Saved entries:
* * * *

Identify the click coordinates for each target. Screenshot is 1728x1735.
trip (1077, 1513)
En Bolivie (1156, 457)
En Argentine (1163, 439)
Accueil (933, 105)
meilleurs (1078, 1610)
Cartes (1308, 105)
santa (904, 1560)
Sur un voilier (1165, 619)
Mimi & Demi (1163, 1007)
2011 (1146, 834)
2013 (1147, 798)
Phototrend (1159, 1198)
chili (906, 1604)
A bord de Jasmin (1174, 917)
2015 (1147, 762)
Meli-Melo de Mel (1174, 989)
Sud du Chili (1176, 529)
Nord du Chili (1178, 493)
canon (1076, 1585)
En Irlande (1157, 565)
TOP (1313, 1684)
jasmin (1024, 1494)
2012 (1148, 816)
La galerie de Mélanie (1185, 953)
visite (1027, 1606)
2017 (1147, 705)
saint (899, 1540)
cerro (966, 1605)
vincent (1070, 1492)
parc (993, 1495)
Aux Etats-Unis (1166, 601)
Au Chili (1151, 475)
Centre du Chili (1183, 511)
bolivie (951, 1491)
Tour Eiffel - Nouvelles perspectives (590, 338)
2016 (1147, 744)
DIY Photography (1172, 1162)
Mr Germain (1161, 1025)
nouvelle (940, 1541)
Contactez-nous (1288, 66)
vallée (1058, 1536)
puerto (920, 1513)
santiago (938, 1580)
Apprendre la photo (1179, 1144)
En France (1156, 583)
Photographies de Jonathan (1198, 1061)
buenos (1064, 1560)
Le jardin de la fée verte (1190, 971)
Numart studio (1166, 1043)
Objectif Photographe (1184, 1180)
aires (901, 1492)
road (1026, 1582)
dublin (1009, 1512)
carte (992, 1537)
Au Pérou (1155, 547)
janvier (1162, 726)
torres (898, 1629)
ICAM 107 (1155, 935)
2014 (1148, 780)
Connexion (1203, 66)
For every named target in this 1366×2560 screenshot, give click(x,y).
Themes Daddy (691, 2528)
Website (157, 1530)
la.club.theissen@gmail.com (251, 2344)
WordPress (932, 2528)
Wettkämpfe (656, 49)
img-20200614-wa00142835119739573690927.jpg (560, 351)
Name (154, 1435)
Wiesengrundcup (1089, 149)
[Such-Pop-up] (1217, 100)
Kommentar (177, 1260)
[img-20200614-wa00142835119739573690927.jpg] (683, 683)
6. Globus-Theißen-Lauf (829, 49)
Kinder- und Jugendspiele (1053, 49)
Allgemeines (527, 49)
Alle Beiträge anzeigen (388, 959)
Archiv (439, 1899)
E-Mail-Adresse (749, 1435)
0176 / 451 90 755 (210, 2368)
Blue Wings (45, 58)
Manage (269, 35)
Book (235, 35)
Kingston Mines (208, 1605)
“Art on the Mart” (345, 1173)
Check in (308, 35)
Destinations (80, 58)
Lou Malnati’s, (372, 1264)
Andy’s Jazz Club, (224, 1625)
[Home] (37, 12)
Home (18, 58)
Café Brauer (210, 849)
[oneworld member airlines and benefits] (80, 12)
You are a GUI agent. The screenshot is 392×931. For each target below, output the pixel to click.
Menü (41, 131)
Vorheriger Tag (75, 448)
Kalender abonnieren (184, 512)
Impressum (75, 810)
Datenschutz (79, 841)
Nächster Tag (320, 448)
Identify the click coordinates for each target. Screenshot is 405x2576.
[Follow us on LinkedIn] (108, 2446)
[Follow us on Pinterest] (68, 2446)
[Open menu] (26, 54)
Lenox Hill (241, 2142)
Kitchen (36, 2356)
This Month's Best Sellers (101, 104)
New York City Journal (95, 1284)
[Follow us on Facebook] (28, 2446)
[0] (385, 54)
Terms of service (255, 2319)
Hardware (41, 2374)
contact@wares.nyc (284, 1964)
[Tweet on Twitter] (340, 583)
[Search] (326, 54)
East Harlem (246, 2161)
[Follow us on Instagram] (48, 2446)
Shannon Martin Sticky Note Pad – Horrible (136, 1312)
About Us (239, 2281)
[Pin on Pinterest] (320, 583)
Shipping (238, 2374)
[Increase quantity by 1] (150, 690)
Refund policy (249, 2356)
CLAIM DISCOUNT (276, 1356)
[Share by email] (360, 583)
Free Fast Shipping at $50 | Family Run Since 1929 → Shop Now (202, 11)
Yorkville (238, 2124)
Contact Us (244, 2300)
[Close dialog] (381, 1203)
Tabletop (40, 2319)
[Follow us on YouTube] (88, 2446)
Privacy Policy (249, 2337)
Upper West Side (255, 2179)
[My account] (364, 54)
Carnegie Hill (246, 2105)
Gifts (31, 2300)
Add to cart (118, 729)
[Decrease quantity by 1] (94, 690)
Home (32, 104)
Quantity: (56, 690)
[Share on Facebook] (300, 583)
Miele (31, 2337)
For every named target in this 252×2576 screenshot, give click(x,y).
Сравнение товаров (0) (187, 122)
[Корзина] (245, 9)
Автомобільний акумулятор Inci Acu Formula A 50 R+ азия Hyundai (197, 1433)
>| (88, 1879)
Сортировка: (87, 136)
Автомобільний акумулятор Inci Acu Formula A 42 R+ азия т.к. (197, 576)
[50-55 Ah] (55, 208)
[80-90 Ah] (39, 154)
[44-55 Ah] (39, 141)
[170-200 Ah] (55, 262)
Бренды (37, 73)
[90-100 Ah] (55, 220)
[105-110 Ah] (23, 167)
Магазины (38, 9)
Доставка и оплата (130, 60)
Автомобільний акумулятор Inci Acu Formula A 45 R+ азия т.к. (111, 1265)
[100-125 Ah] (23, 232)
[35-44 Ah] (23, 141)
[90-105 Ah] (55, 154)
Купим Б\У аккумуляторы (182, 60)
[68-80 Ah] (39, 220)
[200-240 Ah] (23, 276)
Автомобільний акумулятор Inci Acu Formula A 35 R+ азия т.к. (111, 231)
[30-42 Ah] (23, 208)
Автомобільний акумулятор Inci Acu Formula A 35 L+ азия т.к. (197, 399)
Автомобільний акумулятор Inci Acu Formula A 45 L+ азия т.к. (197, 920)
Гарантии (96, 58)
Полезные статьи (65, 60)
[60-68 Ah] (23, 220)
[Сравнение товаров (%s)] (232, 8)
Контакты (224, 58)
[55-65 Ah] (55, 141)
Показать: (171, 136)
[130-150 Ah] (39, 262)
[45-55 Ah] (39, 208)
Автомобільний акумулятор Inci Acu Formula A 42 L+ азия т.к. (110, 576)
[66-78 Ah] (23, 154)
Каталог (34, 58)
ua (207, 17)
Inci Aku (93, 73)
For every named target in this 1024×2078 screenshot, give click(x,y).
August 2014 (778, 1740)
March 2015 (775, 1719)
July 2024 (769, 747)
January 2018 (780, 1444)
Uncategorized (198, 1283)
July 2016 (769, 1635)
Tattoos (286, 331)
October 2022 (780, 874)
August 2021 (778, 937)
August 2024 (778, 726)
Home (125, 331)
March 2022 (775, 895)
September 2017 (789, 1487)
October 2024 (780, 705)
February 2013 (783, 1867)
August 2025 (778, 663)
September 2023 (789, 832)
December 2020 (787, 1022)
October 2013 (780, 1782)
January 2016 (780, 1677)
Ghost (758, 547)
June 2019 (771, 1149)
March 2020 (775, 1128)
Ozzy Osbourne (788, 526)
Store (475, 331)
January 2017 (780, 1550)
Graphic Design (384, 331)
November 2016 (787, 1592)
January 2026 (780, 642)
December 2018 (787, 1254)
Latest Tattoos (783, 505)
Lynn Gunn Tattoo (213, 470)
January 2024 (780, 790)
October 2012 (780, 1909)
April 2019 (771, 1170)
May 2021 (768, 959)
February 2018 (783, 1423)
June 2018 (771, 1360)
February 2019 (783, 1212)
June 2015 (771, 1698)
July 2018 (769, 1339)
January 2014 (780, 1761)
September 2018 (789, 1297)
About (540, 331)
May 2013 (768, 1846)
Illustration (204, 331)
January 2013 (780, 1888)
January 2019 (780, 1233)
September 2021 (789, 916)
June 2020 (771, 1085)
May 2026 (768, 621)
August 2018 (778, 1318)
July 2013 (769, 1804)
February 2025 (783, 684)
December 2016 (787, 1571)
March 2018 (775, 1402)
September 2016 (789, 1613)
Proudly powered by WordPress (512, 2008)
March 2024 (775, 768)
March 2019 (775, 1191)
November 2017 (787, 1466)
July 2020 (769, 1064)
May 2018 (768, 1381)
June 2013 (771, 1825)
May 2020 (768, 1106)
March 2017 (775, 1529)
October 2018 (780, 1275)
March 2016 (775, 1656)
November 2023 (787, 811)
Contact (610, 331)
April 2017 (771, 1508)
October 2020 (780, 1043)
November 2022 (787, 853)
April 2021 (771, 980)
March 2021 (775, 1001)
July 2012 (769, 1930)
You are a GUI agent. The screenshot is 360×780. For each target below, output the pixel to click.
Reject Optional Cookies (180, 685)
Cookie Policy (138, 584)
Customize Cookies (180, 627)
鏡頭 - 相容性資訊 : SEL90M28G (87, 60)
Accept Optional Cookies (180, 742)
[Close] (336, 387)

* * * *

EXERCISE: Take the line above containing "Shannon Martin Sticky", the line containing "[Корзина] (245, 9)", and all lines in between, and copy them exactly without anything else.

ANSWER SPACE:
Shannon Martin Sticky Note Pad – Horrible (136, 1312)
About Us (239, 2281)
[Pin on Pinterest] (320, 583)
Shipping (238, 2374)
[Increase quantity by 1] (150, 690)
Refund policy (249, 2356)
CLAIM DISCOUNT (276, 1356)
[Share by email] (360, 583)
Free Fast Shipping at $50 | Family Run Since 1929 → Shop Now (202, 11)
Yorkville (238, 2124)
Contact Us (244, 2300)
[Close dialog] (381, 1203)
Tabletop (40, 2319)
[Follow us on YouTube] (88, 2446)
Privacy Policy (249, 2337)
Upper West Side (255, 2179)
[My account] (364, 54)
Carnegie Hill (246, 2105)
Gifts (31, 2300)
Add to cart (118, 729)
[Decrease quantity by 1] (94, 690)
Home (32, 104)
Quantity: (56, 690)
[Share on Facebook] (300, 583)
Miele (31, 2337)
For every named target in this 252×2576 screenshot, give click(x,y).
Сравнение товаров (0) (187, 122)
[Корзина] (245, 9)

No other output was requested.